▶ Exercise description:
Please transcribe every record below exactly as written.

+ + + + +

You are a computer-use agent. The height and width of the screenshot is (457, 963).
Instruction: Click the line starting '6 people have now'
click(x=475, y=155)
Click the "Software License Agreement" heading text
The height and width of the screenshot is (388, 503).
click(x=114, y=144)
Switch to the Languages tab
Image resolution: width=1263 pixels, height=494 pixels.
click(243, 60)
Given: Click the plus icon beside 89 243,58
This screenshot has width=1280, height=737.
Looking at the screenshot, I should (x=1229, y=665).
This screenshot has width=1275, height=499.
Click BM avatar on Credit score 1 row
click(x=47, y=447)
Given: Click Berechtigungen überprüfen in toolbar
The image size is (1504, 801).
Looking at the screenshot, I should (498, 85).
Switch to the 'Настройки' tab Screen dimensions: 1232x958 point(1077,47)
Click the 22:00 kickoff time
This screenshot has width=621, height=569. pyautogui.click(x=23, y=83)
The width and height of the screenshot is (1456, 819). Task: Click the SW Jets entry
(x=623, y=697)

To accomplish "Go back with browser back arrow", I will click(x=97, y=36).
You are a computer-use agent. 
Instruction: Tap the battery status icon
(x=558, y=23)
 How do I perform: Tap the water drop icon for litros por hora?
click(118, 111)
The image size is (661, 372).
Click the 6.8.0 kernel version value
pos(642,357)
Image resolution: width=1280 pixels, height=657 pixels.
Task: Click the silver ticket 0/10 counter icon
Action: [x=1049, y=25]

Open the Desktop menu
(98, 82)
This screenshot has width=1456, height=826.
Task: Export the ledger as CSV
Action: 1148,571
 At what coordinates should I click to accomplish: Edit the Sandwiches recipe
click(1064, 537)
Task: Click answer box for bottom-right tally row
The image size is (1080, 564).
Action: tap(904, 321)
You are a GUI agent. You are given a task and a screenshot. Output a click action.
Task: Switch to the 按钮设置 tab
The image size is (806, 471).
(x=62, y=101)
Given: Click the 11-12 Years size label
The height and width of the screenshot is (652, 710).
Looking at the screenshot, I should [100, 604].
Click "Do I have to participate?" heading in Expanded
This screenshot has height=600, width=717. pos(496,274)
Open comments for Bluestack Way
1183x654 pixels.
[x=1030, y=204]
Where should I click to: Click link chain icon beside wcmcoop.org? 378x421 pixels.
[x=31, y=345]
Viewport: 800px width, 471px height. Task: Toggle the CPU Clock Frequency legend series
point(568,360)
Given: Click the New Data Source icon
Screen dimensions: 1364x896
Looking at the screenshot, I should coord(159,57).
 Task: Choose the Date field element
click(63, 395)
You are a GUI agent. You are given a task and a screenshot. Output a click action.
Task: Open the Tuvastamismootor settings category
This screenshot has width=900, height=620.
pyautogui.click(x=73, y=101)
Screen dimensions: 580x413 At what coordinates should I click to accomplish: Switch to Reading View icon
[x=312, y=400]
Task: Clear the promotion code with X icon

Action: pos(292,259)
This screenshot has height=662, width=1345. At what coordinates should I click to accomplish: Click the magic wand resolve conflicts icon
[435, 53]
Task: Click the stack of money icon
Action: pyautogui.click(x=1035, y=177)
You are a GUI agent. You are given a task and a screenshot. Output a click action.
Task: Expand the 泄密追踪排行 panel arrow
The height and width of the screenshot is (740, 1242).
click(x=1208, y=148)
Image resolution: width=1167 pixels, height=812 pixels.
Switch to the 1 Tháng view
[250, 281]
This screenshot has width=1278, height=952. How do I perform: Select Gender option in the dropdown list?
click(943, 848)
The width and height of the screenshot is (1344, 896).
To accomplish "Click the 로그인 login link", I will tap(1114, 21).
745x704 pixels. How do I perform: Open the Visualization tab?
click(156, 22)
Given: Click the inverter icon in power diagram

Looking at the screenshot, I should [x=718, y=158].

+ + + + +

▶ Answer section:
You are a computer-use agent. The height and width of the screenshot is (457, 963).
Instruction: Click the line starting '6 people have now'
click(x=475, y=155)
Click the "Software License Agreement" heading text
The height and width of the screenshot is (388, 503).
click(x=114, y=144)
Switch to the Languages tab
Image resolution: width=1263 pixels, height=494 pixels.
click(243, 60)
Given: Click the plus icon beside 89 243,58
This screenshot has width=1280, height=737.
Looking at the screenshot, I should (x=1229, y=665).
This screenshot has width=1275, height=499.
Click BM avatar on Credit score 1 row
click(x=47, y=447)
Given: Click Berechtigungen überprüfen in toolbar
The image size is (1504, 801).
Looking at the screenshot, I should (498, 85).
Switch to the 'Настройки' tab Screen dimensions: 1232x958 point(1077,47)
Click the 22:00 kickoff time
This screenshot has width=621, height=569. pyautogui.click(x=23, y=83)
The width and height of the screenshot is (1456, 819). Task: Click the SW Jets entry
(x=623, y=697)

To accomplish "Go back with browser back arrow", I will click(x=97, y=36).
You are a computer-use agent. 
Instruction: Tap the battery status icon
(x=558, y=23)
 How do I perform: Tap the water drop icon for litros por hora?
click(118, 111)
The image size is (661, 372).
Click the 6.8.0 kernel version value
pos(642,357)
Image resolution: width=1280 pixels, height=657 pixels.
Task: Click the silver ticket 0/10 counter icon
Action: [x=1049, y=25]

Open the Desktop menu
(98, 82)
This screenshot has width=1456, height=826.
Task: Export the ledger as CSV
Action: 1148,571
 At what coordinates should I click to accomplish: Edit the Sandwiches recipe
click(1064, 537)
Task: Click answer box for bottom-right tally row
The image size is (1080, 564).
Action: tap(904, 321)
You are a GUI agent. You are given a task and a screenshot. Output a click action.
Task: Switch to the 按钮设置 tab
The image size is (806, 471).
(x=62, y=101)
Given: Click the 11-12 Years size label
The height and width of the screenshot is (652, 710).
Looking at the screenshot, I should [100, 604].
Click "Do I have to participate?" heading in Expanded
This screenshot has height=600, width=717. pos(496,274)
Open comments for Bluestack Way
1183x654 pixels.
[x=1030, y=204]
Where should I click to: Click link chain icon beside wcmcoop.org? 378x421 pixels.
[x=31, y=345]
Viewport: 800px width, 471px height. Task: Toggle the CPU Clock Frequency legend series
point(568,360)
Given: Click the New Data Source icon
Screen dimensions: 1364x896
Looking at the screenshot, I should coord(159,57).
 Task: Choose the Date field element
click(63, 395)
You are a GUI agent. You are given a task and a screenshot. Output a click action.
Task: Open the Tuvastamismootor settings category
This screenshot has width=900, height=620.
pyautogui.click(x=73, y=101)
Screen dimensions: 580x413 At what coordinates should I click to accomplish: Switch to Reading View icon
[x=312, y=400]
Task: Clear the promotion code with X icon

Action: pos(292,259)
This screenshot has height=662, width=1345. At what coordinates should I click to accomplish: Click the magic wand resolve conflicts icon
[435, 53]
Task: Click the stack of money icon
Action: pyautogui.click(x=1035, y=177)
You are a GUI agent. You are given a task and a screenshot. Output a click action.
Task: Expand the 泄密追踪排行 panel arrow
The height and width of the screenshot is (740, 1242).
click(x=1208, y=148)
Image resolution: width=1167 pixels, height=812 pixels.
Switch to the 1 Tháng view
[250, 281]
This screenshot has width=1278, height=952. How do I perform: Select Gender option in the dropdown list?
click(943, 848)
The width and height of the screenshot is (1344, 896).
To accomplish "Click the 로그인 login link", I will tap(1114, 21).
745x704 pixels. How do I perform: Open the Visualization tab?
click(156, 22)
Given: Click the inverter icon in power diagram

Looking at the screenshot, I should [x=718, y=158].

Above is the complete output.